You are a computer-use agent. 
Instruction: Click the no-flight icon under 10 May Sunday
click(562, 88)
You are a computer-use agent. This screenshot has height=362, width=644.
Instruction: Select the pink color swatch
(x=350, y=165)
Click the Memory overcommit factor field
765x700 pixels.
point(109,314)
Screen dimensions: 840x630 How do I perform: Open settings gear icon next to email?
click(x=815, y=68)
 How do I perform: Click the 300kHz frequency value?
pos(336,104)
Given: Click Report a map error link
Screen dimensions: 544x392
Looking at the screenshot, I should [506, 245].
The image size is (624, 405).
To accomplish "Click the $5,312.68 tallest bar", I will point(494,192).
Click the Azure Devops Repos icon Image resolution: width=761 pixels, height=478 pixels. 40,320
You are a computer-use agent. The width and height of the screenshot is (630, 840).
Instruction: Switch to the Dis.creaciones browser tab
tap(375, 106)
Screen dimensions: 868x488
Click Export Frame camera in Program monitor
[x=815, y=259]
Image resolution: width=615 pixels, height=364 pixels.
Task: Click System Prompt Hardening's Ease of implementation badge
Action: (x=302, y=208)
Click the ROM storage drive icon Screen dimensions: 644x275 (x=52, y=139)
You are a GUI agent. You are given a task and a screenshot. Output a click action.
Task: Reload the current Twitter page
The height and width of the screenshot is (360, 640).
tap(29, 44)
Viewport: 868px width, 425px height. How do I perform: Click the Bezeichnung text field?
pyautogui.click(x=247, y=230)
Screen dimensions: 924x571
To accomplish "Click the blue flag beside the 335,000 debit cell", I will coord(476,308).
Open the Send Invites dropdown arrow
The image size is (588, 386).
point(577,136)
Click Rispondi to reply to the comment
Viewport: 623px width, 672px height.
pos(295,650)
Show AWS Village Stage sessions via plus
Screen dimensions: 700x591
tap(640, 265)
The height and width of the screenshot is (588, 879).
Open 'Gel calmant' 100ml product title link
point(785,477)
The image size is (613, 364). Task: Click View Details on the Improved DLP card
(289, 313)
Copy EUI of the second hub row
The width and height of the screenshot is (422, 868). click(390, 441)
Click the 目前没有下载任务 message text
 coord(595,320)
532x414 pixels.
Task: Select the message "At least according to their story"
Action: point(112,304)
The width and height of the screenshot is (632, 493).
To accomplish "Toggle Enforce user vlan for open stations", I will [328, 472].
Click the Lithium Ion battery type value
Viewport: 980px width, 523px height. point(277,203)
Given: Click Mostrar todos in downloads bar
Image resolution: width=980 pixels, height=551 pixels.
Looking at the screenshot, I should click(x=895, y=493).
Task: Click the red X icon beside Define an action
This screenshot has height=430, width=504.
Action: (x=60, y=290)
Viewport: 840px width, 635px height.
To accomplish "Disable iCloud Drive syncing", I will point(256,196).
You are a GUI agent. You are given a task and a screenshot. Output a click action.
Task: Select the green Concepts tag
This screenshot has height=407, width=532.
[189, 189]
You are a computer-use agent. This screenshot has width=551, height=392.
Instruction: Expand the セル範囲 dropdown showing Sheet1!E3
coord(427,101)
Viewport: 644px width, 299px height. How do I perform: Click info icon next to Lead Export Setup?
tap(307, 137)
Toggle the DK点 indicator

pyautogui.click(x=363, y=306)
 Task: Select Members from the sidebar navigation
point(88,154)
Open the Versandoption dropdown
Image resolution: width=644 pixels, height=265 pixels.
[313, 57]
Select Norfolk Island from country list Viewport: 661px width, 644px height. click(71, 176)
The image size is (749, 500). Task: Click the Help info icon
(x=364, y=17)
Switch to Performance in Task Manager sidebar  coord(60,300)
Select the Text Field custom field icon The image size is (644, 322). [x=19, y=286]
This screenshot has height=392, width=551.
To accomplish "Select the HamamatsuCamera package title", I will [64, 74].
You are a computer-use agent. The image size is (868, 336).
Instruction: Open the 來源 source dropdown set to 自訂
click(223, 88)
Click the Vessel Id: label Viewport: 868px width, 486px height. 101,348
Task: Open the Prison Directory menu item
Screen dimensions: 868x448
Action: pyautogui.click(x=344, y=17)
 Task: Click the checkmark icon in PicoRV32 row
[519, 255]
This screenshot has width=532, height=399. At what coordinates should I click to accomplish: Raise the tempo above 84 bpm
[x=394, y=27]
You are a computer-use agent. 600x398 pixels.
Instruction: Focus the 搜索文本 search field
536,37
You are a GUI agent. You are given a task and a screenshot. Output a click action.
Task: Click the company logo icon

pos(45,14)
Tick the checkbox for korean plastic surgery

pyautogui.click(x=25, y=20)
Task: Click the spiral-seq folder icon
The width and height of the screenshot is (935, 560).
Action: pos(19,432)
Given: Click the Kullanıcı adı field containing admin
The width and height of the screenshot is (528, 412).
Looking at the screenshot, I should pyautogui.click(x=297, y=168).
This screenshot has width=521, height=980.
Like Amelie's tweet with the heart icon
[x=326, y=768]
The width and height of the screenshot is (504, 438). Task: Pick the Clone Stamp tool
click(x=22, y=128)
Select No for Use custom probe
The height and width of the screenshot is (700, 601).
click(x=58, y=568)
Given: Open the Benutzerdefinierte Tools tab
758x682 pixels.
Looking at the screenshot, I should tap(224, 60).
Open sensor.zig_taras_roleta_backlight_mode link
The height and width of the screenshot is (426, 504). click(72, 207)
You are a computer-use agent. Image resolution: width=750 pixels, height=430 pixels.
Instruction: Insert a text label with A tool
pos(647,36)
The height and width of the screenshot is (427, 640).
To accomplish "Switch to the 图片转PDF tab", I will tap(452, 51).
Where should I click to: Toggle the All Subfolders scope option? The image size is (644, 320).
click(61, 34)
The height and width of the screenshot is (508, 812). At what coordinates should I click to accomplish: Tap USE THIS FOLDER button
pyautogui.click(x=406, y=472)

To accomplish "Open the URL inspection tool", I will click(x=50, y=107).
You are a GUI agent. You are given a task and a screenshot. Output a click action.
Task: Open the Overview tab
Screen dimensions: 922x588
· · ·
◆ Brief:
The material must be repeated in full, with every line exact.

◆ Exercise answer:
You are a computer-use agent. 
Instruction: Click the no-flight icon under 10 May Sunday
click(562, 88)
You are a computer-use agent. This screenshot has height=362, width=644.
Instruction: Select the pink color swatch
(x=350, y=165)
Click the Memory overcommit factor field
765x700 pixels.
point(109,314)
Screen dimensions: 840x630 How do I perform: Open settings gear icon next to email?
click(x=815, y=68)
 How do I perform: Click the 300kHz frequency value?
pos(336,104)
Given: Click Report a map error link
Screen dimensions: 544x392
Looking at the screenshot, I should [506, 245].
The image size is (624, 405).
To accomplish "Click the $5,312.68 tallest bar", I will point(494,192).
Click the Azure Devops Repos icon Image resolution: width=761 pixels, height=478 pixels. 40,320
You are a computer-use agent. The width and height of the screenshot is (630, 840).
Instruction: Switch to the Dis.creaciones browser tab
tap(375, 106)
Screen dimensions: 868x488
Click Export Frame camera in Program monitor
[x=815, y=259]
Image resolution: width=615 pixels, height=364 pixels.
Task: Click System Prompt Hardening's Ease of implementation badge
Action: (x=302, y=208)
Click the ROM storage drive icon Screen dimensions: 644x275 (x=52, y=139)
You are a GUI agent. You are given a task and a screenshot. Output a click action.
Task: Reload the current Twitter page
The height and width of the screenshot is (360, 640).
tap(29, 44)
Viewport: 868px width, 425px height. How do I perform: Click the Bezeichnung text field?
pyautogui.click(x=247, y=230)
Screen dimensions: 924x571
To accomplish "Click the blue flag beside the 335,000 debit cell", I will coord(476,308).
Open the Send Invites dropdown arrow
The image size is (588, 386).
point(577,136)
Click Rispondi to reply to the comment
Viewport: 623px width, 672px height.
pos(295,650)
Show AWS Village Stage sessions via plus
Screen dimensions: 700x591
tap(640, 265)
The height and width of the screenshot is (588, 879).
Open 'Gel calmant' 100ml product title link
point(785,477)
The image size is (613, 364). Task: Click View Details on the Improved DLP card
(289, 313)
Copy EUI of the second hub row
The width and height of the screenshot is (422, 868). click(390, 441)
Click the 目前没有下载任务 message text
 coord(595,320)
532x414 pixels.
Task: Select the message "At least according to their story"
Action: point(112,304)
The width and height of the screenshot is (632, 493).
To accomplish "Toggle Enforce user vlan for open stations", I will [328, 472].
Click the Lithium Ion battery type value
Viewport: 980px width, 523px height. point(277,203)
Given: Click Mostrar todos in downloads bar
Image resolution: width=980 pixels, height=551 pixels.
Looking at the screenshot, I should click(x=895, y=493).
Task: Click the red X icon beside Define an action
This screenshot has height=430, width=504.
Action: (x=60, y=290)
Viewport: 840px width, 635px height.
To accomplish "Disable iCloud Drive syncing", I will point(256,196).
You are a GUI agent. You are given a task and a screenshot. Output a click action.
Task: Select the green Concepts tag
This screenshot has height=407, width=532.
[189, 189]
You are a computer-use agent. This screenshot has width=551, height=392.
Instruction: Expand the セル範囲 dropdown showing Sheet1!E3
coord(427,101)
Viewport: 644px width, 299px height. How do I perform: Click info icon next to Lead Export Setup?
tap(307, 137)
Toggle the DK点 indicator

pyautogui.click(x=363, y=306)
 Task: Select Members from the sidebar navigation
point(88,154)
Open the Versandoption dropdown
Image resolution: width=644 pixels, height=265 pixels.
[313, 57]
Select Norfolk Island from country list Viewport: 661px width, 644px height. click(71, 176)
The image size is (749, 500). Task: Click the Help info icon
(x=364, y=17)
Switch to Performance in Task Manager sidebar  coord(60,300)
Select the Text Field custom field icon The image size is (644, 322). [x=19, y=286]
This screenshot has height=392, width=551.
To accomplish "Select the HamamatsuCamera package title", I will [64, 74].
You are a computer-use agent. The image size is (868, 336).
Instruction: Open the 來源 source dropdown set to 自訂
click(223, 88)
Click the Vessel Id: label Viewport: 868px width, 486px height. 101,348
Task: Open the Prison Directory menu item
Screen dimensions: 868x448
Action: pyautogui.click(x=344, y=17)
 Task: Click the checkmark icon in PicoRV32 row
[519, 255]
This screenshot has width=532, height=399. At what coordinates should I click to accomplish: Raise the tempo above 84 bpm
[x=394, y=27]
You are a computer-use agent. 600x398 pixels.
Instruction: Focus the 搜索文本 search field
536,37
You are a GUI agent. You are given a task and a screenshot. Output a click action.
Task: Click the company logo icon

pos(45,14)
Tick the checkbox for korean plastic surgery

pyautogui.click(x=25, y=20)
Task: Click the spiral-seq folder icon
The width and height of the screenshot is (935, 560).
Action: pos(19,432)
Given: Click the Kullanıcı adı field containing admin
The width and height of the screenshot is (528, 412).
Looking at the screenshot, I should pyautogui.click(x=297, y=168).
This screenshot has width=521, height=980.
Like Amelie's tweet with the heart icon
[x=326, y=768]
The width and height of the screenshot is (504, 438). Task: Pick the Clone Stamp tool
click(x=22, y=128)
Select No for Use custom probe
The height and width of the screenshot is (700, 601).
click(x=58, y=568)
Given: Open the Benutzerdefinierte Tools tab
758x682 pixels.
Looking at the screenshot, I should tap(224, 60).
Open sensor.zig_taras_roleta_backlight_mode link
The height and width of the screenshot is (426, 504). click(72, 207)
You are a computer-use agent. Image resolution: width=750 pixels, height=430 pixels.
Instruction: Insert a text label with A tool
pos(647,36)
The height and width of the screenshot is (427, 640).
To accomplish "Switch to the 图片转PDF tab", I will tap(452, 51).
Where should I click to: Toggle the All Subfolders scope option? The image size is (644, 320).
click(61, 34)
The height and width of the screenshot is (508, 812). At what coordinates should I click to accomplish: Tap USE THIS FOLDER button
pyautogui.click(x=406, y=472)

To accomplish "Open the URL inspection tool", I will click(x=50, y=107).
You are a GUI agent. You are given a task and a screenshot. Output a click action.
Task: Open the Overview tab
Screen dimensions: 922x588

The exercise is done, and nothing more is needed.